- **TASK DIRECTIONS**
Return, exactly as written, every line from the first line of the data below through the line that contains "The image size is (635, 370).".
·····
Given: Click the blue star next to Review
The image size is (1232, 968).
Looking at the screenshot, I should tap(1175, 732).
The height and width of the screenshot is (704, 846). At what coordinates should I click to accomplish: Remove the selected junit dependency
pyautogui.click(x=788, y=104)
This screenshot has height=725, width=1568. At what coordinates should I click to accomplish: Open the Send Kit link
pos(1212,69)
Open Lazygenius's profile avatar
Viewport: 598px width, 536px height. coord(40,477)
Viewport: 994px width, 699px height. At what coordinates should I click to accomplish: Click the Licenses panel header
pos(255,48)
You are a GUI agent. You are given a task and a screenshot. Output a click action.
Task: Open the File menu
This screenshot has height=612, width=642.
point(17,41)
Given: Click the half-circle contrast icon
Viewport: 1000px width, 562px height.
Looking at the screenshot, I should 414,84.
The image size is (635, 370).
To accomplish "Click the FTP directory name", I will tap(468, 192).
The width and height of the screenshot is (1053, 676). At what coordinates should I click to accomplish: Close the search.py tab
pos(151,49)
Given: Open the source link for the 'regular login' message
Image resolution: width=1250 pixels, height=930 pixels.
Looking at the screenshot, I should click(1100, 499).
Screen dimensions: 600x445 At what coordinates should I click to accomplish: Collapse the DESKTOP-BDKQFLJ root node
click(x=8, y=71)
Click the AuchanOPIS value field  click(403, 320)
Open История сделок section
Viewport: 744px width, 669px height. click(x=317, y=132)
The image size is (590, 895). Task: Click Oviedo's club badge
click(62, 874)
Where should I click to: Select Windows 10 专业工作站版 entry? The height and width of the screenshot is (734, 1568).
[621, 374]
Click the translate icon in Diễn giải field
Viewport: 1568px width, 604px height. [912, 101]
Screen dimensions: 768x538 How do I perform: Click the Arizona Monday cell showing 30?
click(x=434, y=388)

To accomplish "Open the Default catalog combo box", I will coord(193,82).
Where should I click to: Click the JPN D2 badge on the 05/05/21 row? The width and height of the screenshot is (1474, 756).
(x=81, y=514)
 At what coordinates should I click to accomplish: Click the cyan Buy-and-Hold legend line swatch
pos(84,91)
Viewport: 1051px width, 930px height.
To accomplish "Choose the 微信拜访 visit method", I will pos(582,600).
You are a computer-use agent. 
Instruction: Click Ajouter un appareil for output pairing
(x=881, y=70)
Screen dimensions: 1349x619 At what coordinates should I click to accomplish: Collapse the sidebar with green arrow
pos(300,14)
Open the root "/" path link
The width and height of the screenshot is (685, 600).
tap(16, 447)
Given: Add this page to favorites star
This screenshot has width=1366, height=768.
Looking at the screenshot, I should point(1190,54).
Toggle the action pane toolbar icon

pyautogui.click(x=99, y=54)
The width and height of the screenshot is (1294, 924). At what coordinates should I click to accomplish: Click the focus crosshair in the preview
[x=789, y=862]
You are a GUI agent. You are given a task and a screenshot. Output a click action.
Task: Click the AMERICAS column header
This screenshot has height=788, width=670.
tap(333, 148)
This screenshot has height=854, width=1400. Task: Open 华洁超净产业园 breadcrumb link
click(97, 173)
·····
- **RESULT FOR THIS TASK**
Given: Click the blue star next to Review
The image size is (1232, 968).
Looking at the screenshot, I should tap(1175, 732).
The height and width of the screenshot is (704, 846). At what coordinates should I click to accomplish: Remove the selected junit dependency
pyautogui.click(x=788, y=104)
This screenshot has height=725, width=1568. At what coordinates should I click to accomplish: Open the Send Kit link
pos(1212,69)
Open Lazygenius's profile avatar
Viewport: 598px width, 536px height. coord(40,477)
Viewport: 994px width, 699px height. At what coordinates should I click to accomplish: Click the Licenses panel header
pos(255,48)
You are a GUI agent. You are given a task and a screenshot. Output a click action.
Task: Open the File menu
This screenshot has height=612, width=642.
point(17,41)
Given: Click the half-circle contrast icon
Viewport: 1000px width, 562px height.
Looking at the screenshot, I should 414,84.
The image size is (635, 370).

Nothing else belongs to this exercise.